The ones and zeros in the table compiled by Donna Nelson don’t come as much of a surprise. But they are a stark reminder that the overwhelming majority of physics professors at top US universities are still white men. Earlier this year, Nelson, a chemistry professor at the University of Oklahoma, surveyed the makeup of faculty in chemistry and chemical engineering by rank, race, and gender for the country’s 50 best-funded universities. Now she has done the same for physics.

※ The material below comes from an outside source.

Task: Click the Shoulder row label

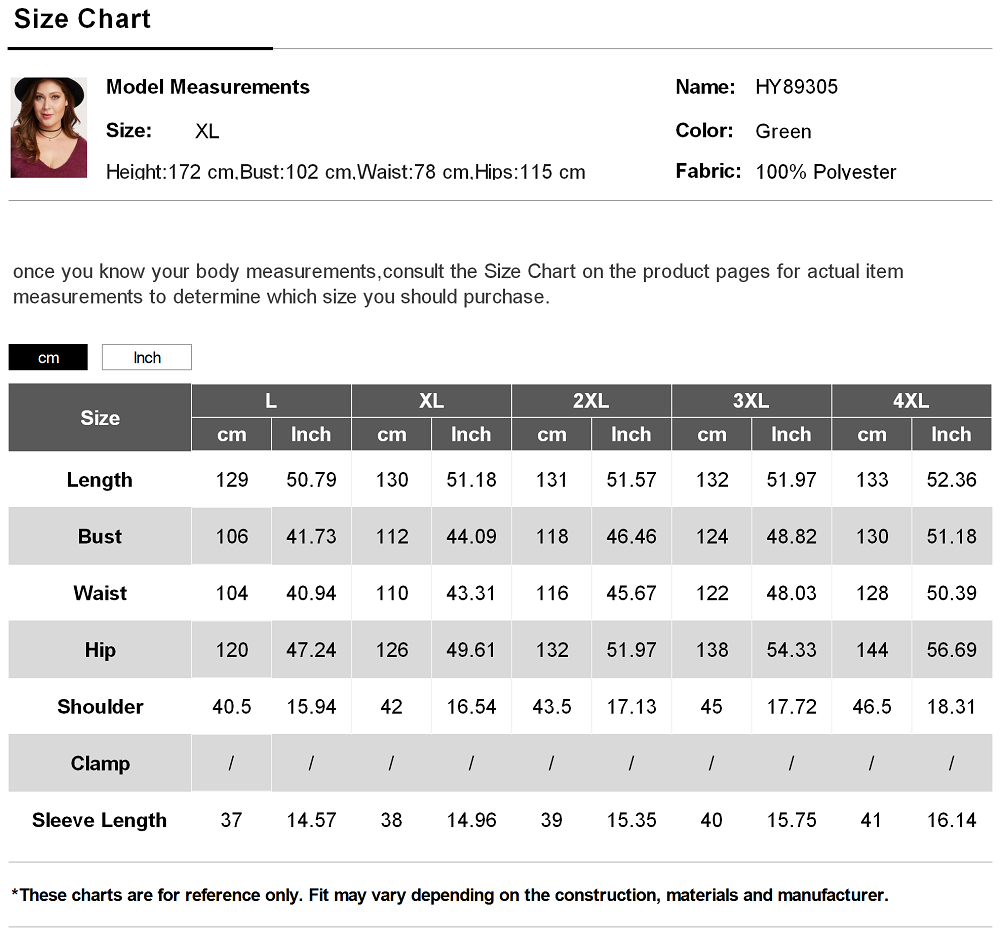Action: [99, 707]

The 50 universities surveyed have a total of 1987 physics faculty members. The full data can be viewed online at http://www.awis.org/statistics/physicsTable.html. Here are some highlights:

  • ▹ Of the physics faculty members at the 50 universities, 131, or 6.6%, are women.

  • ▹ Twelve physicists at the 50 universities, or about 0.6%, are African American. They are all men.

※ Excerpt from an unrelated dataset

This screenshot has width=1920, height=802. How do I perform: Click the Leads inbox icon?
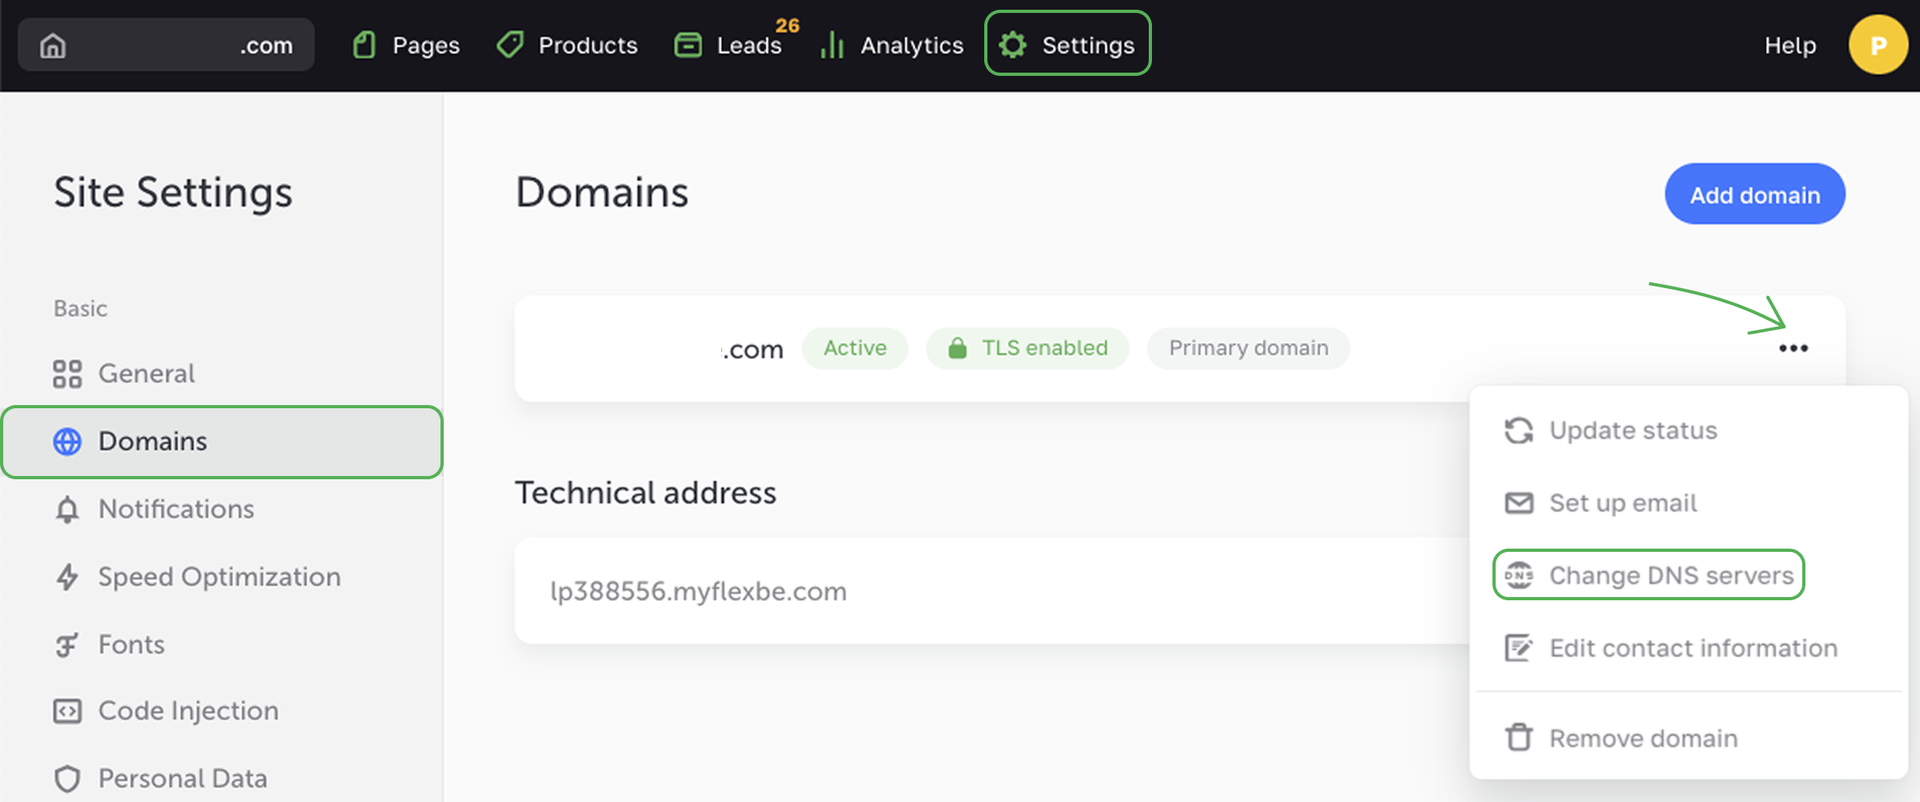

  • ▹ Half of the 10 Hispanic physics faculty members are women.

  • ▹ There is one Native American physics professor at the universities surveyed; he is at Yale University.

  • ▹ Asian Americans represent 11.2% of the physics faculty; of those, about 10% are women.

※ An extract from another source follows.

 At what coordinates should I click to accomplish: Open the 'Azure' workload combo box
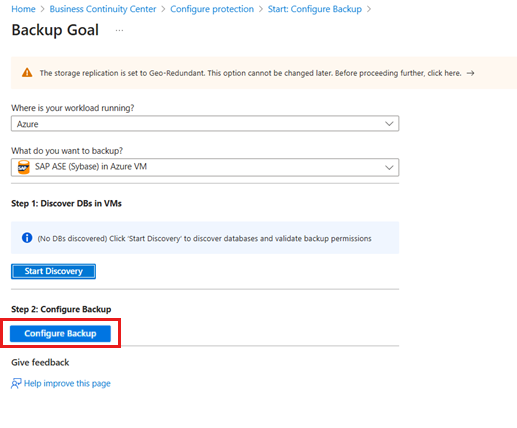point(205,124)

“Nelson’s data agree pretty well with ours,” says Rachel Ivie of the American Institute of Physics’s statistics division. (AIP’s most recent report on employment by gender and race, 2000 Physics Academic Workforce Report, is available on the Web at http://www.aip.org/statistics/trends/reports/awf01.pdf.) “What Nelson has that we don’t is women by race and the breakdown by rank,” says Ivie. Most black academic physicists are at historically black colleges and universities, Ivie adds. “The question is, Why are they there? Are they not going to the top 50 universities because they don’t get offers, or because they choose not to? I don’t think anyone knows the answer.”

Nelson, who is one quarter Native American, started doing her own surveys after seeing one that showed the breakdown of chemistry faculty by gender and wondering why it didn’t look at minorities. She compiled the data by sending out questionnaires and then following up aggressively. When universities didn’t respond, she says, “We got the information from the Web and from talking to people in the department. That’s how we got a 100% response rate.” Physics, she adds, “is doing a pretty good job in using the available female base, but it lags in hiring minorities.” One surprising result, Nelson says, is that chemical engineering outstrips both chemistry and physics in hiring from their respective pools of African American PhDs.

“My students were extremely interested in the surveys,” says Nelson. “I think the females have been taught they will have a full chance, and they expect it. And when they see this sort of statistics, they are even more outraged than professors. All I am asking is for people to listen—and not to punish females and minorities when they try to discuss the disincentives for going into these fields.”